Enfin, en 2013 doit entrer en service Embraport chantier d’Odebrecht TransPort (OTP) en partenariat avec DP World, FI-FGTS et Coimex. Il s’agit du plus grand terminal privé multiusage du Brésil. Tout cela doit contribuer à faire du Brésil, vers 2025, une puissance agricole mondiale capable d’assurer à des prix compétitifs la sécurité alimentaire de pays émergents et des classes « pauvres » du monde occidental, un fournisseur majeur et compétitif de différents minerais (y compris stratégiques) et un exportateur net de pétrole et produits pétroliers ainsi que de gaz naturel. Le Brésil devrait également devenir le principal pôle d’innovation technologique de l’hémisphère Sud dans les secteurs agroalimentaire, de la chimie, de la médecine et aéronautique. Pour autant que le taux de croissance économique du Brésil ne passe pas en dessous des 4 % par an, comme cela est en train de se produire avec la crise, nuance Dominique Moïsi, géopoliticien conseiller spécial de l’Institut français de relations internationales dont il a été le directeur adjoint.

« Ce ralentissement inquiète les Brésiliens qui considèrent toujours que l’avenir est radieux grâce à l’énergie et l’agriculture », constate Dominique Moïsi.

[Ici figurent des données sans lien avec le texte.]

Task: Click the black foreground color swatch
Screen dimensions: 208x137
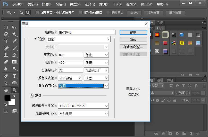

La peur, l’humiliation et l’espoir: pour comprendre le monde

« La subjectivité est aussi importante que la rationalité pour (tenter de) comprendre le monde », note Dominique Moïsi, géopolitologue conseiller spécial de l’Institut français de relations internationales dont il a été le directeur adjoint. Invité vedette des assureurs transports, l’ancien professeur à Sciences Po, à l’université Harvard, ou au Collège d’Europe a développé ce point de vue dans La géopolitique de l’émotion parue chez Flammarion en 2008. « Quatre ans plus tard, l’Europe a encore plus peur et l’Asie un peu moins d’espoir. La crise occidentale s’aggrave et semble entraîner un renversement de la tendance haussière que connaissait l’Asie. La crise en Europe serait-elle un révélateur des faiblesses asiatiques » s’interroge Dominique Moïsi. Les États émergents comme la Chine, l’Inde ou le Brésil sont sensibles à deux poisons puissants: la croissance des inégalités sociales et l’absence d’un État de droit. Retrouvant la place qui était la sienne avant l’arrivée massive des Européens au XIXe siècle, la Chine voit actuellement son taux de croissance se ralentir et passer en dessous des 7 % à 8 %. À ce niveau, le régime politique « n’a plus de légitimité. La Chine aurait-elle mangé son pain blanc? », se demande le géopoliticien, d’autant que la transition politique se passe mal pour la première fois depuis longtemps. Le risque de dérapage du système est réel. Et la crise européenne accélère les doutes chinois. Autre élément d’interrogation, la Chine renforce de plus en plus sa flotte de guerre et a terminé une grande étude sur les choix politiques qui s’offraient à l’Allemagne entre 1890 et 1914: maintenir un profil bas ou montrer sa puissance? La démocratie indienne ne fonctionne pas, estime le conseilleur spécial de l’IFRI: « Il faut rester au pouvoir coûte que coûte. Les campagnes sont de plus en plus pauvres. Les inégalités sociales croissent et les élites n’ont aucun sentiment de responsabilité vis-à-vis des pauvres. » Un profond silence a accompagné l’intervention de Dominique Moïsi.